+++ PROVIDED RECORDS +++

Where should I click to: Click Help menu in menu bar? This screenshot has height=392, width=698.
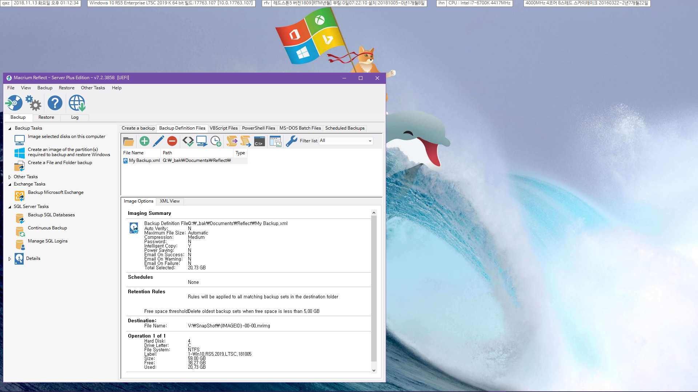pyautogui.click(x=116, y=87)
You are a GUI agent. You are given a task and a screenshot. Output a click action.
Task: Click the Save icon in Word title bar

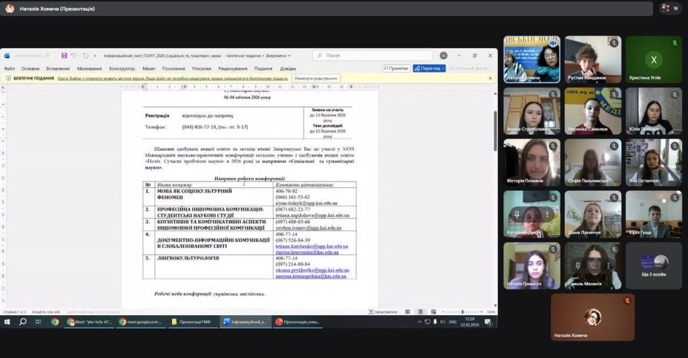click(65, 55)
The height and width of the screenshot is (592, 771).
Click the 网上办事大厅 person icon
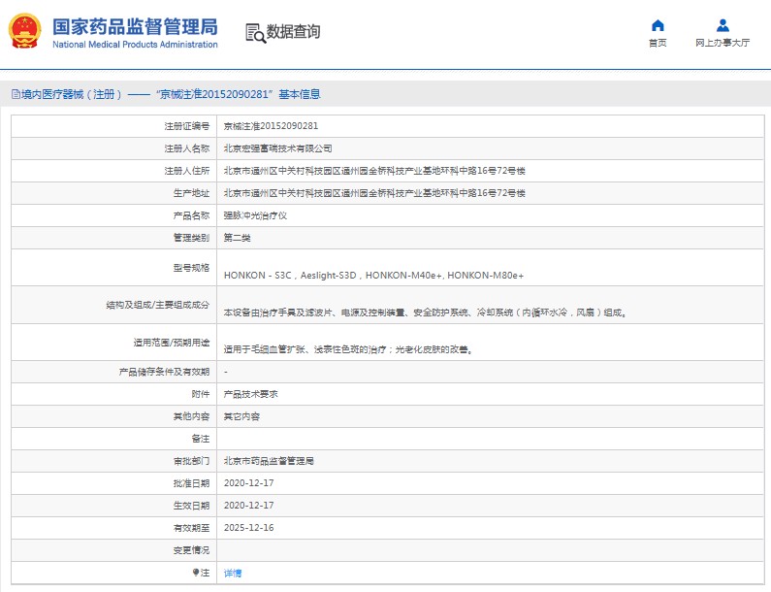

+++

ACTION ITEM
Reproduce only the lines from the first line of the entries through the line containing "The height and", exactly and with both ends kept. Omit the pictures.

COMPLETED EXERCISE
Where should I click to: Click Help menu in menu bar? This screenshot has height=392, width=698.
pyautogui.click(x=116, y=87)
You are a GUI agent. You are given a task and a screenshot. Output a click action.
Task: Click the Save icon in Word title bar

click(65, 55)
The height and width of the screenshot is (592, 771).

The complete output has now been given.